By mapping their spatial distribution and identifying environmental controls, researchers show that plant growth, soil chemistry, and tidal processes jointly regulate these highly stable carbon pools.
BC, produced by incomplete combustion of biomass and fossil fuels, consists of highly condensed carbon structures that can persist for centuries to millennia. Part of it dissolves into water as dissolved black carbon (DBC), a mobile form that transports carbon from land to aquatic systems and influences global carbon cycling. Mangrove ecosystems, known as “blue carbon” habitats, store large amounts of carbon in waterlogged soils that slow decomposition. Despite their major role in coastal carbon storage, the distribution and dynamics of BC in mangrove soils remain poorly understood, limiting accurate assessments of coastal carbon sequestration and transport processes.

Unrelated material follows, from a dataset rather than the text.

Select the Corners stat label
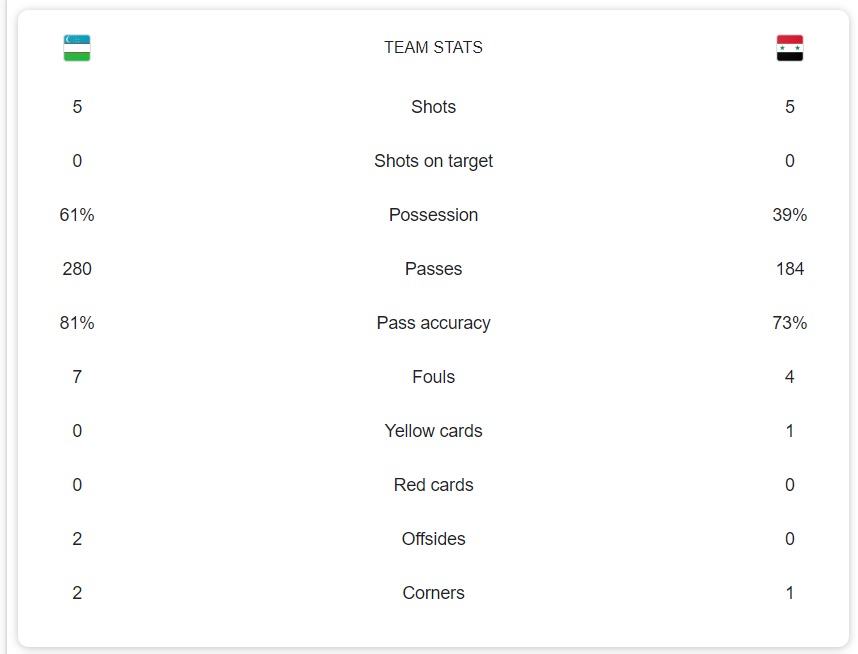The height and width of the screenshot is (654, 858). point(433,593)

A study (DOI: 10.48130/ebp-002 6 -00 01 ) published in Environmental and Biogeochemical Processes on 28 January 2026 by Junjian Wang’s team, Southern University of Science and Technology, reveals how black carbon dynamics enhance long-term carbon storage and connect terrestrial and marine carbon cycles in mangrove ecosystems.
Using a land–sea transect and a soil-depth profile in Zhangjiang Estuary mangroves, the researchers quantified total organic carbon (TOC), BC, dissolved organic carbon (DOC), and DBC, calculated key stoichiometric ratios, and then combined correlation tests with machine-learning (random forest) and structural equation modeling (SEM) to identify the environmental drivers and pathways behind observed spatial patterns; they also applied BPCA molecular markers to compare the condensation/stability of BC versus DBC. These measurements showed that variability differed strongly among pools: TOC and DOC were highly heterogeneous (CV 42.8% and 53.6%), BC was comparatively uniform (CV 13.0%), and DBC was most variable (CV 63.1%). Mean BC was 1.27 ± 0.16 g/kg (0.95–1.67 g/kg), generally lower than more urban-influenced mangrove/coastal sites but slightly above some regional shelf sediments, while BC/TOC averaged 8.26% ± 3.34% (3.50%–17.41%), a relatively low proportion that is consistent with limited human disturbance and stronger atmospheric/long-range inputs. Along both gradients, BC and DBC concentrations declined seaward and with depth, yet BC/TOC increased, indicating preferential preservation of recalcitrant BC as other organic matter is lost or diluted by fresh surface litter inputs; BC also tracked TOC closely (r = 0.65), consistent with TOC protection/adsorption and shared depositional controls. DBC was more than twice as high in surface soils as in deeper layers, and DBC/DOC remained low (0.36%–3.07%, mean 1.21% ± 0.56%) but rose with DOC (r=0.48), suggesting shared transport plus DOC-facilitated dissolution and microbial processing that releases both DOC and DBC. BPCA results indicated highly condensed aromatic BC (B6CA+B5CA = 78.3% of BC markers) and a higher condensation index in BC than DBC (B6CA/B5CA: 1.44 vs 0.40), supporting selective dissolution of less-condensed BC into DBC. Driver analyses identified plant biomass as the strongest positive control on BC, TN as a key regulator of TOC and DBC (but negatively associated with BC/TOC), and pH and minerals (especially Ca) as major controls on ratios and BC/DBC stability; SEM further showed that landward distance and depth act largely indirectly by reshaping biomass, TN, pH, clay, bulk density, and water content, collectively reinforcing long-term BC persistence in subsoils while constraining DBC production and mobility with depth.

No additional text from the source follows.